5. Specify the provider’s position on confidentiality of the RFP response. "Accept no unreasonable limitations on the use of information that will be returned in the RFP. A current fashion is for vendors to seek to expand traditional limitations on confidentiality of their bid information, including their proposed pricing. This appears to be designed to prevent information sharing among hospitals within an IDN. Some vendors specify that their information cannot be shared with consultants hired by the provider to help facilitate the selection process – a demand that hurts the hospital’s ability to conduct its business. The provider may, however, agree to treat bid information such that it will not be shared with the vendor’s competitors."

Providers should structure their RFPs with their ultimate goal in sight – identifying new partners for key business purposes – and not to enable a consultant to complete a comparison matrix of bid responses, McGinnity emphasized. In addition, she noted that providers should retain control of their "confidential" information throughout the process and not enable bidders to dictate what’s secret and non-transparent.
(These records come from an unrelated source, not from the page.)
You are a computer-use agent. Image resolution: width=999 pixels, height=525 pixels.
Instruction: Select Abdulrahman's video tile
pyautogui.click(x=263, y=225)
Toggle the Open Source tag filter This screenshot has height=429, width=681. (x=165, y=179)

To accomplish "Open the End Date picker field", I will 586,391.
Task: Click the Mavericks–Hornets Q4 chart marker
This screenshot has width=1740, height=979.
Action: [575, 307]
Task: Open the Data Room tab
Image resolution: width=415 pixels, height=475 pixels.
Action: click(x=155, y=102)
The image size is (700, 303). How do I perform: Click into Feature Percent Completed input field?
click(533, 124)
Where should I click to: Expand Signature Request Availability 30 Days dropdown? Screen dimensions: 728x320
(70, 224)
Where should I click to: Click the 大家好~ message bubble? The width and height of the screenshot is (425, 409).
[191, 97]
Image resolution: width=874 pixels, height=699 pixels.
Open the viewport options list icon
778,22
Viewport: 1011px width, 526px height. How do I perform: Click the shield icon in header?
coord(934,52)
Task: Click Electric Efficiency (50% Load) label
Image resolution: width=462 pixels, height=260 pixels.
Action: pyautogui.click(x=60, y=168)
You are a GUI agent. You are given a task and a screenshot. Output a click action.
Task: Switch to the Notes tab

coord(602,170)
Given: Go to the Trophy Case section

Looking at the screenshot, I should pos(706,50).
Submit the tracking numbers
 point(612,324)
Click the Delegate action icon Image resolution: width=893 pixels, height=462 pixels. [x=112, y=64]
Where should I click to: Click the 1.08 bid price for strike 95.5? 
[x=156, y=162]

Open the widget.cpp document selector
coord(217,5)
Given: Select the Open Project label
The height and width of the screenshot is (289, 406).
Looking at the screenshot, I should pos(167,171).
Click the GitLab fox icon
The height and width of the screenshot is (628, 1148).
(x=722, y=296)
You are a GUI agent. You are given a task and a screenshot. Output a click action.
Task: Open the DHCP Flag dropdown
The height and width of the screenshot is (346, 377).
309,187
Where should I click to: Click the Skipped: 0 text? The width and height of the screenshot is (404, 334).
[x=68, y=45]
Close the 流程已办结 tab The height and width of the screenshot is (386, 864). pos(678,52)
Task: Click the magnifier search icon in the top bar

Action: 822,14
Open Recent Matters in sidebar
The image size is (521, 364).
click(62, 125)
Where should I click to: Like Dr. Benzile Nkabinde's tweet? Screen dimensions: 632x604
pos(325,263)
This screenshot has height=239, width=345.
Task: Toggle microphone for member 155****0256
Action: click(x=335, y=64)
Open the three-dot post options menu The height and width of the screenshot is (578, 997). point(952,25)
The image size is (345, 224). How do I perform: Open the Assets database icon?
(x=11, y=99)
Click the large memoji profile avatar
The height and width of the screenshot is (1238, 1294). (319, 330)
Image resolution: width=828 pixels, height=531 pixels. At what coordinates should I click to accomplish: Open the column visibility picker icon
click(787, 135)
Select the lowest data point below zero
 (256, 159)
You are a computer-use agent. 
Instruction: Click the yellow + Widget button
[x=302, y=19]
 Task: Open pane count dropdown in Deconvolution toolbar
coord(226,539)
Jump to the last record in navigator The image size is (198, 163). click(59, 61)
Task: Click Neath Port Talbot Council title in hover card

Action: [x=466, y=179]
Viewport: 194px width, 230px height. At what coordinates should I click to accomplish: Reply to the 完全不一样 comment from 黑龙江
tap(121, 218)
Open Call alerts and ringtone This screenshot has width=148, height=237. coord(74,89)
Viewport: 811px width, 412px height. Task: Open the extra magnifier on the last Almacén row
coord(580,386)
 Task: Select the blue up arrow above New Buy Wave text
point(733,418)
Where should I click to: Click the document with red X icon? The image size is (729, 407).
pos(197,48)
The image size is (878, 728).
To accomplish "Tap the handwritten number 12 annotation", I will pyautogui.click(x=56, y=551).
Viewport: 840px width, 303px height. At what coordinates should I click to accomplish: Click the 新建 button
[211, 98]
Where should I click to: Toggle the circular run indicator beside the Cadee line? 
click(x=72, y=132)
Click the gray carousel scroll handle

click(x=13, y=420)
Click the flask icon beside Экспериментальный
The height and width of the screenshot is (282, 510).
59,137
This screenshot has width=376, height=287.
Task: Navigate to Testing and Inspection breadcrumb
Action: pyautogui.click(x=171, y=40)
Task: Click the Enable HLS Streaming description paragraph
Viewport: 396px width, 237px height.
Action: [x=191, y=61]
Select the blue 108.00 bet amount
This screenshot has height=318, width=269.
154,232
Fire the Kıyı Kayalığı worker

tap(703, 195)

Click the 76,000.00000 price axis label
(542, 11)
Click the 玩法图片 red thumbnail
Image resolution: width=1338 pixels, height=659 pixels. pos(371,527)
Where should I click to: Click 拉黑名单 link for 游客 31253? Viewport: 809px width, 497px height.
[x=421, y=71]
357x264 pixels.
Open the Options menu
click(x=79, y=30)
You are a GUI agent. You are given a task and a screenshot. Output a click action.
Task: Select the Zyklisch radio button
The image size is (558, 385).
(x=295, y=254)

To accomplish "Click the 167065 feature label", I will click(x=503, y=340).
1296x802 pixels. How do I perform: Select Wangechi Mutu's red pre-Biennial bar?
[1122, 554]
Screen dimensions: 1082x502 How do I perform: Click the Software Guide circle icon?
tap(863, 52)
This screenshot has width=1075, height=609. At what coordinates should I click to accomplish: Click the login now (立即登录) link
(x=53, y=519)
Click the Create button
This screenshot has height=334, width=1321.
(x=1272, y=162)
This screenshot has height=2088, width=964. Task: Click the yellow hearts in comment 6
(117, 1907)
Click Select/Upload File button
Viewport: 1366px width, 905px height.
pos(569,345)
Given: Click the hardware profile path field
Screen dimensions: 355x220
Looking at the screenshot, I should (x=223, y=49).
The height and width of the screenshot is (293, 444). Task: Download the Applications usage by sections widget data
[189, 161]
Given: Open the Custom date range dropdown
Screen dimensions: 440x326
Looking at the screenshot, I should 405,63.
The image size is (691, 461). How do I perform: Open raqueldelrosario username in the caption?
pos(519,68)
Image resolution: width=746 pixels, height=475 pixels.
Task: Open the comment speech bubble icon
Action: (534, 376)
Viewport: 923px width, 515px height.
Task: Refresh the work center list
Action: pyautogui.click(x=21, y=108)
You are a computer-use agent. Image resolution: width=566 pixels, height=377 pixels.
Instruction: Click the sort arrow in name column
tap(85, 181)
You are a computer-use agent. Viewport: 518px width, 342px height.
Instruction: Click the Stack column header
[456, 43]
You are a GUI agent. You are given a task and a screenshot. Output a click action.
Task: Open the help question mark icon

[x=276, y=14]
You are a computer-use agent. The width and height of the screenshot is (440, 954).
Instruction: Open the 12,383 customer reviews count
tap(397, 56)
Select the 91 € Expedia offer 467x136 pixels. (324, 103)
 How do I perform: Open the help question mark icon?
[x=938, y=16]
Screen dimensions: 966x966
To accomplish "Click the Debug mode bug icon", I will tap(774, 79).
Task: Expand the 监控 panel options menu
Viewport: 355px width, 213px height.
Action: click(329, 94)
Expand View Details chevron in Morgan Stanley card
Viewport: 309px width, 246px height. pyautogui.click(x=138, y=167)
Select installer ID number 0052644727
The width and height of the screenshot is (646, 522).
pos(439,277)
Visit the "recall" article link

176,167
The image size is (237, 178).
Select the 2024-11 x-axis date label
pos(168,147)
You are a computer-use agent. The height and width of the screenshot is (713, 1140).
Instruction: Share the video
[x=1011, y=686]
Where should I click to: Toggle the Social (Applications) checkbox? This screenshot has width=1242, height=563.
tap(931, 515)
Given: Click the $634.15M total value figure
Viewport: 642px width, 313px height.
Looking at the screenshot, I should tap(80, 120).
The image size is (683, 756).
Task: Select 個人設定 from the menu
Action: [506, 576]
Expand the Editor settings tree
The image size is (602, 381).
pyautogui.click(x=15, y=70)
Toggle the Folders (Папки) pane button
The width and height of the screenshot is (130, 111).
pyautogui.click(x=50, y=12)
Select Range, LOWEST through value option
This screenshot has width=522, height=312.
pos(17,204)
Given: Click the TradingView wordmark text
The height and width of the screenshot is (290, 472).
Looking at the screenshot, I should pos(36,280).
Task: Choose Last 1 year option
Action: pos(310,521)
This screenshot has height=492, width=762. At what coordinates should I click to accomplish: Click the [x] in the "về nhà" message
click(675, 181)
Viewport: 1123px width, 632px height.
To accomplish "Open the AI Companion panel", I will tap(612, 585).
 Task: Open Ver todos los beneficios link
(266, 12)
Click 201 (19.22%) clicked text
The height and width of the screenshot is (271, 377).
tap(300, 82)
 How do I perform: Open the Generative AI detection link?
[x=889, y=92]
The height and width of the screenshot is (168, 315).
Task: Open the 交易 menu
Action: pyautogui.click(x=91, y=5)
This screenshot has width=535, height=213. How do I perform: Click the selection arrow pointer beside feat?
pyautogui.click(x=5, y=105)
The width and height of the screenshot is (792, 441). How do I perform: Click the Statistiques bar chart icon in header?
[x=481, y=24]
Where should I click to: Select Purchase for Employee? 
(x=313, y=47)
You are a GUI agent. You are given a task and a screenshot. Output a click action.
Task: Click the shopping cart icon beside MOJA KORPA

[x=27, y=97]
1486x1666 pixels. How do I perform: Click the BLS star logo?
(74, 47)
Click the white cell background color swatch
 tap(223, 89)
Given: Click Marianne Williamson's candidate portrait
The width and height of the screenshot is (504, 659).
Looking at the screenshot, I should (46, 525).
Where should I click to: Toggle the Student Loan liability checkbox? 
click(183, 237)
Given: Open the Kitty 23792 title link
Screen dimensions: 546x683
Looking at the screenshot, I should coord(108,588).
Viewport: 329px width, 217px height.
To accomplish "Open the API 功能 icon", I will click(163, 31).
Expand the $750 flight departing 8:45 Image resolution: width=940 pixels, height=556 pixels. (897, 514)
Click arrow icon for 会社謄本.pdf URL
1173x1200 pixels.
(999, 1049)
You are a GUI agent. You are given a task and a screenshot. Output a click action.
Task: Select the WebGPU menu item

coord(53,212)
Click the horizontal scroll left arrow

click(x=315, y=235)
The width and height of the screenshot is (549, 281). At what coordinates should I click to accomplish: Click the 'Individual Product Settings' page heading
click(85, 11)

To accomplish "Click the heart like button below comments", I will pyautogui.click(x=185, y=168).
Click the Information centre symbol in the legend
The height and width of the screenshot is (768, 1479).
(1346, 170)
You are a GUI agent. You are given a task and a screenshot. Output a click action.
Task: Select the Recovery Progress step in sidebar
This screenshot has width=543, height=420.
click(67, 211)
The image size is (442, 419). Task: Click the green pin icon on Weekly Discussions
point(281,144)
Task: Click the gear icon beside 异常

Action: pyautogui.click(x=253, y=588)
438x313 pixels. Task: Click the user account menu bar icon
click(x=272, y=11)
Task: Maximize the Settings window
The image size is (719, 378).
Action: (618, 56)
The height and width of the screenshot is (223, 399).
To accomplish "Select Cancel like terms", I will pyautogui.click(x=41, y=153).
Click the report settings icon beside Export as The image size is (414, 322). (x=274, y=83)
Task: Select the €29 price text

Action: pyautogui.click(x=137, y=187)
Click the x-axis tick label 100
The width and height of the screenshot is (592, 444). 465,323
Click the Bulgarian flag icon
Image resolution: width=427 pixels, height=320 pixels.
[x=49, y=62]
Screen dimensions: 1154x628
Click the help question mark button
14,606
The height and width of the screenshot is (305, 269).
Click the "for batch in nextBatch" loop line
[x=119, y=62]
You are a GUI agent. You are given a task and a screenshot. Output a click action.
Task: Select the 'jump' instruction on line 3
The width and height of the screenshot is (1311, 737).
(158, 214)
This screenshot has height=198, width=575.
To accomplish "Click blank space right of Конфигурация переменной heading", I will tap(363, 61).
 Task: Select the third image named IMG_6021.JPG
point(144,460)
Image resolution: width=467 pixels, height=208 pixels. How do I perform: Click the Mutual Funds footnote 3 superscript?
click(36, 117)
"We have to stop thinking that everybody else is the enemy," Colonna said. "Too many times in healthcare we have these adversarial relationships from the start. It’s amazing how much disinformation is out there and most of it is negative and based on perceptions." HPN

Annoying RFP No-Nos

•Bad formatting (including rigid matrices). Electronic documents have helped this somewhat but when the format dictates content, it’s maddening.

•Questions that are not well grouped by topic. The easiest way to get an RFP done is to parcel it out to various departments or subject matter experts and have them tackle specific sections. If the questions they need to answer are all over the place, it’s easy to miss something.

•RFPs for consulting services that describe a very vague or general goal ("General Hospital would like proposal for consulting assistance to become the Midwest’s preeminent cardiovascular center.") and ask the respondent to submit a detailed project timeline/plan to accomplish the vague goal.

•Unrealistic deadlines.

•Difficulty getting answers to clarifying questions.

•Administrative protocols that add no value to the substance of the RFP (e.g., "submit X copies of your response with one type of title page and X copies with a different title page;" "include a notarized statement that no company principal has been convicted of a felony," etc.).

•RFPs for consulting services that will be awarded based on a fixed project fee, but which require "time and materials" detail of consulting hours.